EXERCISE DESCRIPTION - All lines from the line containing "The image size is (653, 344)." up to and including the last line of the entries must be written out exactly, with no others.

RECORDS FOR PROCESSING -
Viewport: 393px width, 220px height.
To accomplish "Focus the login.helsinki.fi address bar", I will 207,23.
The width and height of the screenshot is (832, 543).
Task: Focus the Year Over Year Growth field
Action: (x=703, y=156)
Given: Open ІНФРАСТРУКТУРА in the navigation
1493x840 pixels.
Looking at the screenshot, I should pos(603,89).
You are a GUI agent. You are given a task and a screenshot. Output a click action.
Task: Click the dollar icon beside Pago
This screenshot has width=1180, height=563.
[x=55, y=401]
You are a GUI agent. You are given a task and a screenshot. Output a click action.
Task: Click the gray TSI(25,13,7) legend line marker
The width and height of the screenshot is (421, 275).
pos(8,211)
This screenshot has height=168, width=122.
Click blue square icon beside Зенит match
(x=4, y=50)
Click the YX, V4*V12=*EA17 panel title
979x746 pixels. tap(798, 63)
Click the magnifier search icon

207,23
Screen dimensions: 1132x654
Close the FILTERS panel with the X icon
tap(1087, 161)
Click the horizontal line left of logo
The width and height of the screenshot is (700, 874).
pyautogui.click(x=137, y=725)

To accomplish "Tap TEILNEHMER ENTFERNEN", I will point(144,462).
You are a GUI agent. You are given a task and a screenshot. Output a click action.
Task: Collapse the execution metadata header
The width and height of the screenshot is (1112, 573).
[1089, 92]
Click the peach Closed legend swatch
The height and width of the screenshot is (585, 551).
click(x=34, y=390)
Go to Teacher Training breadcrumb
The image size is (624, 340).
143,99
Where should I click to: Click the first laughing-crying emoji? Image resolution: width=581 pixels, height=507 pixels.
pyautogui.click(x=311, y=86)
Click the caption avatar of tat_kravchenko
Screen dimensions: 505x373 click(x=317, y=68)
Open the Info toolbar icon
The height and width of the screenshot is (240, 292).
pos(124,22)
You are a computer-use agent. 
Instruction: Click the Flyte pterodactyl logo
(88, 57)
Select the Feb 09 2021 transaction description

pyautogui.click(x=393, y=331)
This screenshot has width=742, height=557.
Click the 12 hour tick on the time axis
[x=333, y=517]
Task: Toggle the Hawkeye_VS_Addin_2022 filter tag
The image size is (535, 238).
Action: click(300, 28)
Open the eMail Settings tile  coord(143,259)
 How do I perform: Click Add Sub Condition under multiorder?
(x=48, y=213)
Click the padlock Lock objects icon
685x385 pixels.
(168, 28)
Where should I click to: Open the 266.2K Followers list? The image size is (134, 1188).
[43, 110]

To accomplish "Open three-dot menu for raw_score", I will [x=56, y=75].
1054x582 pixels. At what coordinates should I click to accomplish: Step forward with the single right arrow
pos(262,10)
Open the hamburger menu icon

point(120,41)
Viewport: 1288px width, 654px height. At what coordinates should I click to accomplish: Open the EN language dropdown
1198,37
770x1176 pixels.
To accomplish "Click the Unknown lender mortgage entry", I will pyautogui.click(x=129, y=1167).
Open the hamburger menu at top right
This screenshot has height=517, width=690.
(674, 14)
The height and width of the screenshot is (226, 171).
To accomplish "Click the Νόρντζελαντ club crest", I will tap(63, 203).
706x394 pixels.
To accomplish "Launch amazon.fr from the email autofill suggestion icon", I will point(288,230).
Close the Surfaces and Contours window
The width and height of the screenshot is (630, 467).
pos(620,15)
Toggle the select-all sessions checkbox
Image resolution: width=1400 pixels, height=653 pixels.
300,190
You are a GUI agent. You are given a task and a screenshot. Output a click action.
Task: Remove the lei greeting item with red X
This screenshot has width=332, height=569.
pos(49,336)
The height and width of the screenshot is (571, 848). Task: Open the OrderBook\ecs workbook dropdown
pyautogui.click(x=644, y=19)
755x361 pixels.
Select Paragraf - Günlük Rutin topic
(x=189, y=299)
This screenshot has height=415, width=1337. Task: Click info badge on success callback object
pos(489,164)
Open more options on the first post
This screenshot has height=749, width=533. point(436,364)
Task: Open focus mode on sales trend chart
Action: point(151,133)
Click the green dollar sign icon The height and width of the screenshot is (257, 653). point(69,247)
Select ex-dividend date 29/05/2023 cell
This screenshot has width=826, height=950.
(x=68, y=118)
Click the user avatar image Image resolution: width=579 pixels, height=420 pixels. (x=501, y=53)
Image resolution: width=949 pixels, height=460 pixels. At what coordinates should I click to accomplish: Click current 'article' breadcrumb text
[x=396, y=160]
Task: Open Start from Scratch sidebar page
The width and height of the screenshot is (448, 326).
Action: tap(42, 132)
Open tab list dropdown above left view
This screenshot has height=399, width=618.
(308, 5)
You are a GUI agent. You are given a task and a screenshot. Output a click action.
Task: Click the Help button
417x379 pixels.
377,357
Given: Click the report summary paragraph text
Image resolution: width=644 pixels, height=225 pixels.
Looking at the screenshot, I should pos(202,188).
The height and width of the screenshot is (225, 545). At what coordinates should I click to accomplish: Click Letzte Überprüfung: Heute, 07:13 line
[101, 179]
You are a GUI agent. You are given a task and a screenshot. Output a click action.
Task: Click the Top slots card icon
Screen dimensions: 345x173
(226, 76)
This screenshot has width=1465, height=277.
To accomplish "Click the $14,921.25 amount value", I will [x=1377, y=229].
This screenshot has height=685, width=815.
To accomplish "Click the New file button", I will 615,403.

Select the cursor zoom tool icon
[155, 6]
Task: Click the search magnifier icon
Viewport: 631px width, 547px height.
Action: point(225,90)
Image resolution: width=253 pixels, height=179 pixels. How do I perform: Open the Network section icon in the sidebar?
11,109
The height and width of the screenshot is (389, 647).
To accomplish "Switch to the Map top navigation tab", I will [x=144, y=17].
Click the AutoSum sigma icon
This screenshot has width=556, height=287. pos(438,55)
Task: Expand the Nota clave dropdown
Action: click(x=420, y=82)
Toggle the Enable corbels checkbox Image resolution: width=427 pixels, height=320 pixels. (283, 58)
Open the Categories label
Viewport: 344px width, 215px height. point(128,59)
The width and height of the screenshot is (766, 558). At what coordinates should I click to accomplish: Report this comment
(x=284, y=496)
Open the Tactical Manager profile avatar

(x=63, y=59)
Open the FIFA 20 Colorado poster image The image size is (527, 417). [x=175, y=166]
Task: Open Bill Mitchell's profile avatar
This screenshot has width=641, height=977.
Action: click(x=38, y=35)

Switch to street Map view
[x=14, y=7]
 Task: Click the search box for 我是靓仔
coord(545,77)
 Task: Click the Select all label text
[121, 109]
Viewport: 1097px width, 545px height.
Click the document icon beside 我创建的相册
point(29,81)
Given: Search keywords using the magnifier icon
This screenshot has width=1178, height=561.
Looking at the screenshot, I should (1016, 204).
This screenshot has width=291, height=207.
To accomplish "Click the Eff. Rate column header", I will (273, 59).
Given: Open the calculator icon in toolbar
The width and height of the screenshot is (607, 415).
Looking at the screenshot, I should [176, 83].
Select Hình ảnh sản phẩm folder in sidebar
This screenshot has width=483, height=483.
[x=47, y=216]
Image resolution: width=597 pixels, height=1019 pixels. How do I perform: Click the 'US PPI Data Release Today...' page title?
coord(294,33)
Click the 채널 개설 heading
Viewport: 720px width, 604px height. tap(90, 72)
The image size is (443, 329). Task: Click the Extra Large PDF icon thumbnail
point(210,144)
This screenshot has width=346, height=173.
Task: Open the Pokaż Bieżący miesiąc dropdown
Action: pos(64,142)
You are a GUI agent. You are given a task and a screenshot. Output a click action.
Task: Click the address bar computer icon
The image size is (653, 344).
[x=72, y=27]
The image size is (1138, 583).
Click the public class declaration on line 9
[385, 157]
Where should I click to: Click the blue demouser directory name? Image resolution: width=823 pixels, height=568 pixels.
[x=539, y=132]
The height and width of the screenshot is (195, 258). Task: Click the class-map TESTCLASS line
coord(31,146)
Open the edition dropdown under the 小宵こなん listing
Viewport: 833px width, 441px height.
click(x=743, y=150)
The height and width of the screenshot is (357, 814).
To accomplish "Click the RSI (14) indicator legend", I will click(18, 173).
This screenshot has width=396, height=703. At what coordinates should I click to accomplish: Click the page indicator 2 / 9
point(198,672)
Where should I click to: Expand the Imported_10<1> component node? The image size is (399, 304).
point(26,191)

TASK RESPONSE -
The image size is (653, 344).
[x=72, y=27]
The image size is (1138, 583).
Click the public class declaration on line 9
[385, 157]
Where should I click to: Click the blue demouser directory name? Image resolution: width=823 pixels, height=568 pixels.
[x=539, y=132]
The height and width of the screenshot is (195, 258). Task: Click the class-map TESTCLASS line
coord(31,146)
Open the edition dropdown under the 小宵こなん listing
Viewport: 833px width, 441px height.
click(x=743, y=150)
The height and width of the screenshot is (357, 814).
To accomplish "Click the RSI (14) indicator legend", I will click(18, 173).
This screenshot has width=396, height=703. At what coordinates should I click to accomplish: Click the page indicator 2 / 9
point(198,672)
Where should I click to: Expand the Imported_10<1> component node? The image size is (399, 304).
point(26,191)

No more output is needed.